Format the records starting at the line containing "Given: Click the 宽度 value input field" and ending at the line containing "pos(1169,294)" as a Markdown table with the columns Row and Line, numbering each row and skipping blank lines.

Supplied data:
####################

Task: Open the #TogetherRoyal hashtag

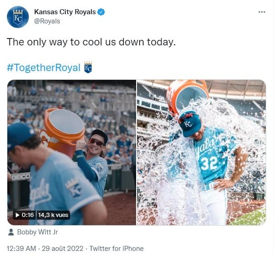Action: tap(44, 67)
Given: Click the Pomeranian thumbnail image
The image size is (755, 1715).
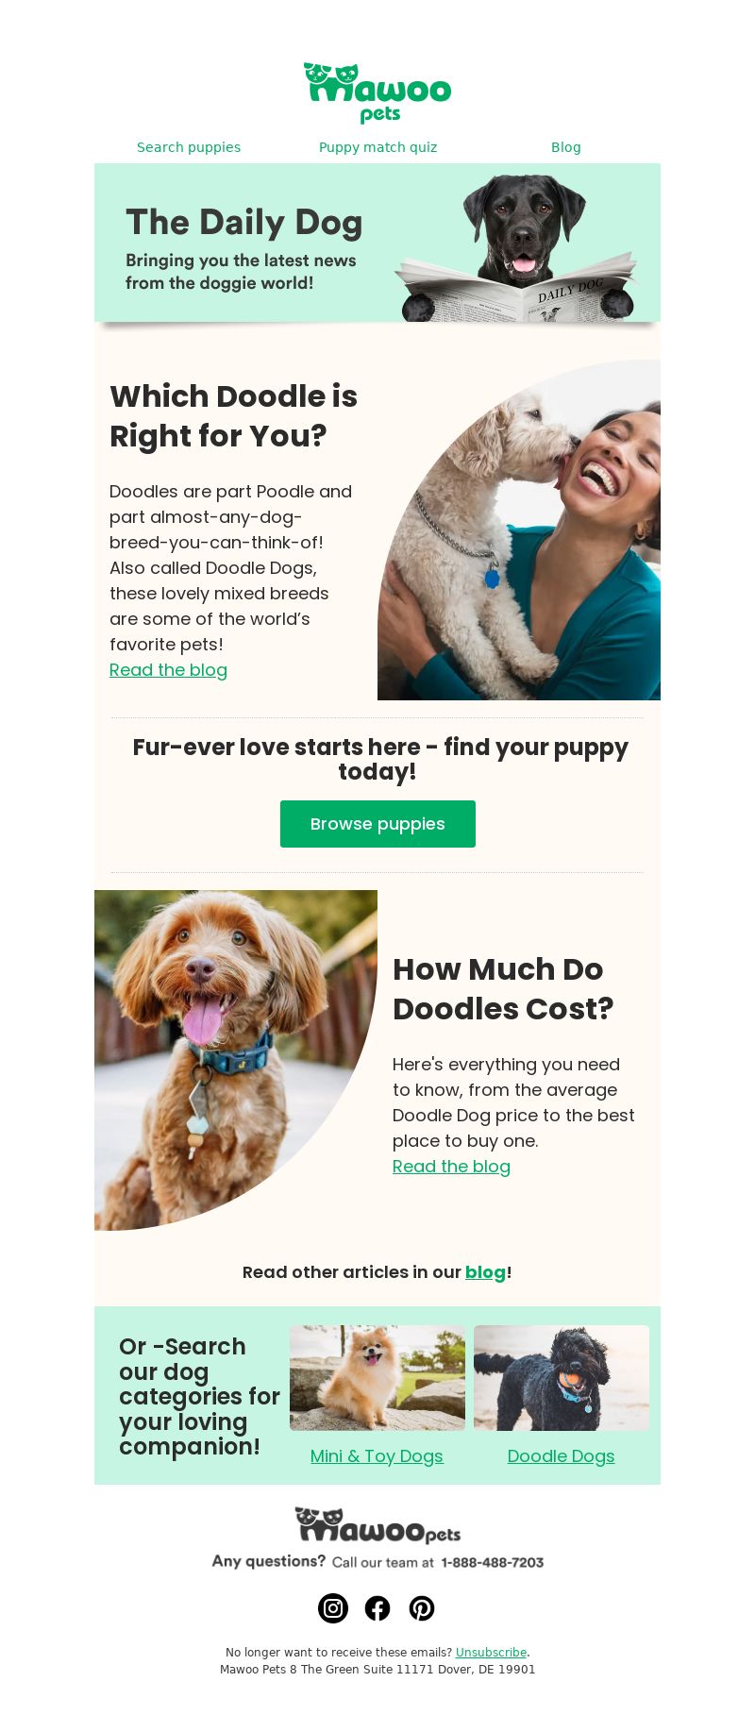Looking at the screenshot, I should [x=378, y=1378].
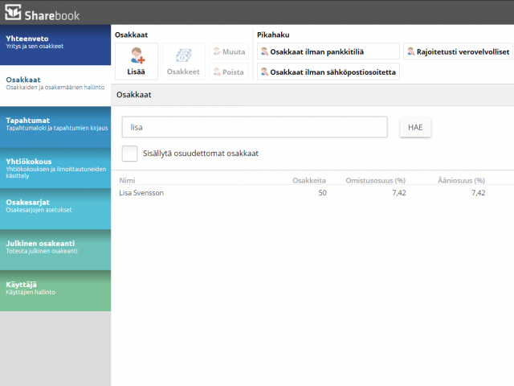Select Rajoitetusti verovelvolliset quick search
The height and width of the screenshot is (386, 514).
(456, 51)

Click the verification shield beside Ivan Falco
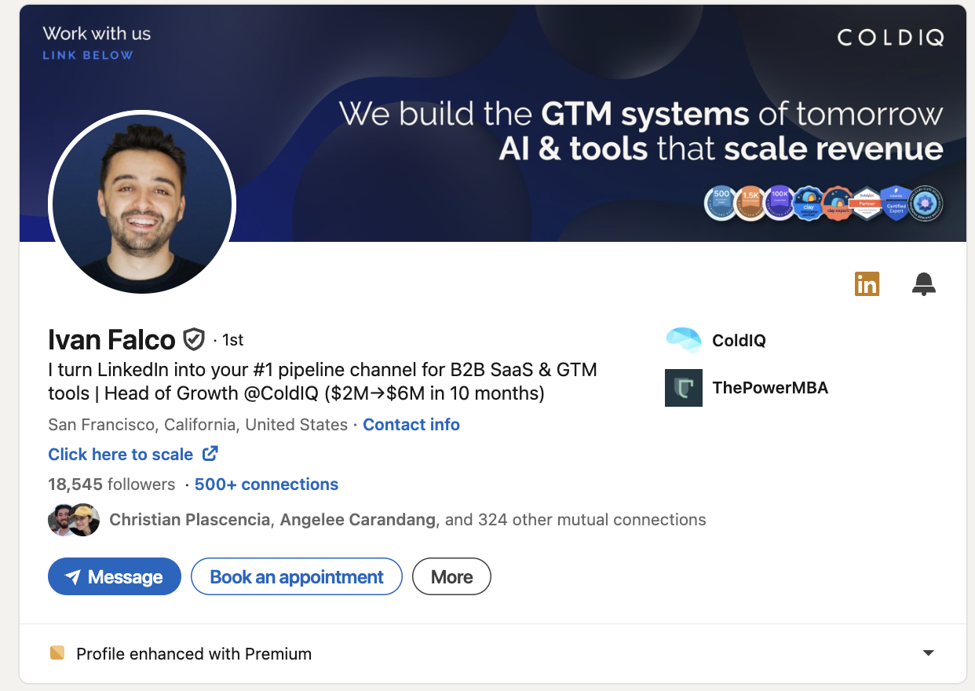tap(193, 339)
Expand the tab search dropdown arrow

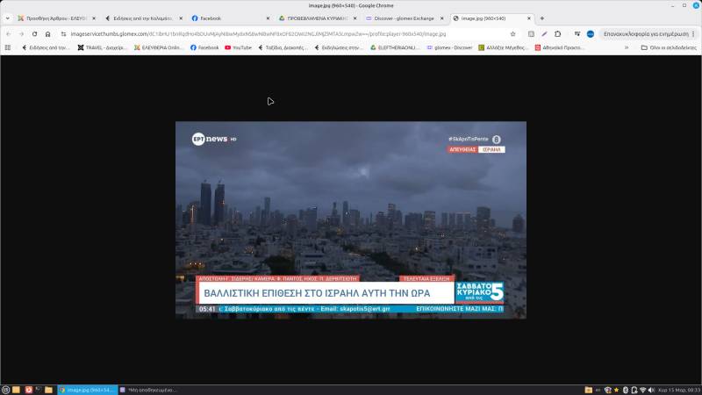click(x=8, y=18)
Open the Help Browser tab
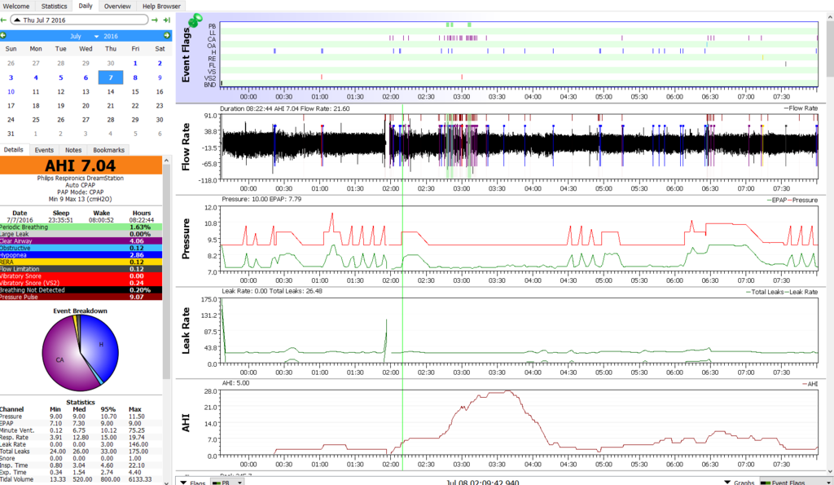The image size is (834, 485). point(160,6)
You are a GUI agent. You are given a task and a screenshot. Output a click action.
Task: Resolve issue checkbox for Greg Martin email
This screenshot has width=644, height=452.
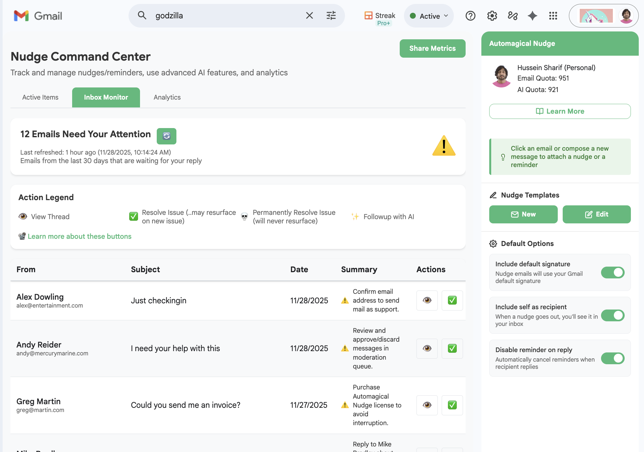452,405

####################

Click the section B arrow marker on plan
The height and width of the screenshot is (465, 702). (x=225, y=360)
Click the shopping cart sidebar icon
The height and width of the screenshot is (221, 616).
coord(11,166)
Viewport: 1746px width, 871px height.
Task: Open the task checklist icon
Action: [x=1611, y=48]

####################

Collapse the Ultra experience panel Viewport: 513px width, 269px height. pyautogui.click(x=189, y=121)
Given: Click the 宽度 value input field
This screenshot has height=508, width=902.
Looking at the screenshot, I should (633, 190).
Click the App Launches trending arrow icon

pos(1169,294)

####################

Correct result:
| Row | Line |
|---|---|
| 1 | Given: Click the 宽度 value input field |
| 2 | This screenshot has height=508, width=902. |
| 3 | Looking at the screenshot, I should (633, 190). |
| 4 | Click the App Launches trending arrow icon |
| 5 | pos(1169,294) |